More than three decades ago, local veterinarian Dr. Bud Doney had a dream: he wanted to create a clinic that would help Seattle’s homeless population.

In 1985, Dr. Doney created his dream clinic, where he provided limited services. Though he died shortly afterward, another veterinarian named Dr. Stan Coe stepped in to help Dr. Doney’s wife, Nancy, continue this important mission.

During the early days of the Doney clinic, there were only two or three volunteers. “We had one veterinarian, one metal table, and a line of people in need,” explained volunteer Jennifer Alley. “Trying to get the word out, what we were doing, there was nothing else like it in the city, or even the country. Explaining what we wanted to do took some work. We had to explain that it was free and that we weren’t trying to take their animals. Once people understood, word of mouth took over, and the need soon outpaced our resources.”

The Doney Memorial Clinic provides pet food and supplies to approximately 100 pets. They also hold clinics on the second and fourth Saturday of each month. “The veterinarians provide services to 40-75 pets,” Jennifer said. “Over the 30-plus years we’ve been seeing pets, we have helped over 50,000 animals. Some we see only once and some folks come every Clinic. As a volunteer, you get attached. We’ve seen dogs, cats, ferrets, rabbits, guinea pigs, birds, even a goat. We had a cat who was diabetic. Many folks, even those with means, can’t or won’t provide the extensive care a diabetic cat needs. This owner learned how to give insulin, which we provided, and took terrific care of her cat. She brought it in every Clinic for more than a year so our veterinarians could run labs and check on her. It was a terrific quality of life for the cat and her owner. The cat has since passed away, but the owner still stops in to see us.”

The Doney Clinic has seendogs, cats, ferrets, rabbits, guinea pigs, birds, even a goat

Jennifer has been awed by how humble and grateful the Doney Clinic clients are. “People want to be self-sufficient,” she said. “Often they won’t accept help for themselves, but when it comes to seeing their companion suffer, they won’t stand for it. They’ll wait in line for hours, in the heat, rain, cold, just to make sure their pet receives care. It’s humbling to be a part of that.”

The volunteers of the Doney Clinic want to make sure that their clients’ pets receive care. “Even if you aren’t sure what paperwork you need, please come,” she said. “We’ll walk you through the process. We believe in spaying and neutering your pet. We’ll discuss it and provide a certificate to get the surgery done at the Seattle Animal Shelter’s Spay and Neuter Clinic. This is a requirement, but we’ll explain it to you and walk you through this process, as well. We’re all volunteers, so please be patient when you come. We’ll do our best.”

Photo by Bruce Fleming

The community response to the clinic has been overwhelmingly positive. “Most people love animals and want to know they’re being fed and cared for,” Jennifer said. “There are always some who ask why a homeless person would choose to have a pet, when they can’t even care for themselves. We explain the psychological needs that are met by unconditional love and the advantages to being needed and most people come to see the benefit of services like ours.”

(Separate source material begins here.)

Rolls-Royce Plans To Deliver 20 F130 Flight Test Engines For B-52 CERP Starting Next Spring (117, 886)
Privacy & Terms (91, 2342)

The Doney Memorial Clinic ensures that pets who would often end up in shelters or euthanized instead stay with their families and live out their lives. “We ensure that animals living with folks on our streets are vaccinated and healthy,” Jennifer said.

“We ensure people who need help can focus on themselves, while we help give them peace of mind about their animal companions. We are always in need of funds, supplies, and volunteers. Money goes a long way so we can purchase what we most need at any given time. In addition, we have a fund for animals who need more extensive veterinarian care than we can provide at the Clinic, and money helps replenish it so we can continue that work. We are always in need of dog and cat food (dry or canned). We go through hundreds of pounds of each at each Clinic. Volunteers, both those who want to help at the Clinic, but also folks to help pick up donations and transport them to the Clinic, attend or host fundraising events, do outreach, etc. Those are our needs.”

The Doney volunteers are grateful to the Union Gospel Mission for allowing them to use their space. “We’re also so appreciate of our partner veterinarian clinics and local business that serve as drop off locations and partners.”